Like Kibby, Waronker says the fast-paced demands of television production mean “I just work around the clock.” (She emphasizes that she’s still currently available to take on new projects.) She’s got two workspaces in her home: a full studio and a second satellite space where she can compose while being around her husband and 14-year-old son. While she inserts pieces of herself into projects, she’s not the center of attention, as she was in her band days — which she likes. “I can’t make it all about me,” she says. “[Doing that] grosses me out.”

As a member of “The Machine” in Florence + The Machine, Isabella Summers was used to the attention, crowds, stage costumes and “rolling deep in a pack” rhythms of life in a high-profile touring band. But since moving into composing five years ago, Summers has found she now prefers the autonomy of being a hired gun. “It’s been a nice thing to just feel like an adult who has responsibilities in a different way,” she says. “Having to deliver with a team is really nice in that it sparks your imagination.”

Summers got into composing largely by accident, after making a piece of music for Assassination Nation, the 2018 film directed by her friend Sam Levinson (Euphoria, The Idol). Her song was used as the film’s main theme, which led to a music supervisor hooking Summers up with a TV scoring gig. “She said, ‘This is going to be your film school,’” Summers recalls.
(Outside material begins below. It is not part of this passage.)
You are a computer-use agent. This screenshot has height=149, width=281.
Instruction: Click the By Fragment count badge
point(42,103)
The show was Hulu’s Little Fires Everywhere, for which Summers earned a 2020 Emmy nomination for outstanding music composition for a series (original dramatic score). (Reznor and Atticus Ross won for their theme to HBO’s Watchmen.) Summers has since composed for the Rose Byrne-starring comedy series Physical (her work has been submitted for Emmy consideration this year), Netflix’s 2022 take on Lady Chatterley’s Lover, and is currently working on the upcoming Apple TV+ animated series Strange Planet, created by cartoonist Dan Pyle and Rick & Morty’s Dan Harmon.

Isabella Summers
Isabella Summers

Summers, Waronker and Kibby say they’ve all worked on projects where the entire production team was female. In fact, Kibby notes that over the last eight years, she’s only worked on three projects where the team wasn’t entirely women. Working with women, she says, fosters “a lot of compassion, a lot of space, and [an environment where] I don’t feel I need to prove myself, other than with the music.”

In the past five years, only four women have received Emmy nominations in the original dramatic score category (all have classical training, though one, Cindy O’Connor, spent years touring with Pat Benatar as a singer and keyboardist). But those numbers could soon start to increase — and represent the increasing cohort of women coming to composing from the rock world.
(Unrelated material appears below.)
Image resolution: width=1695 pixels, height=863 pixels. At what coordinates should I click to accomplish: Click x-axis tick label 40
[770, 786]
And while women are still historically underrepresented in scoring generally, veterans including Laura Karpman (whose work has garnered five Primetime Emmy nominations and one win) and Irish composer Amie Doherty remain active and helming A-list projects. And the women just now entering the field from the rock world are happy to be in their company.

“Having lived that [touring] life and seen those places in the world many people will never see is such a blessing,” says Summers. “But I love my desk job.”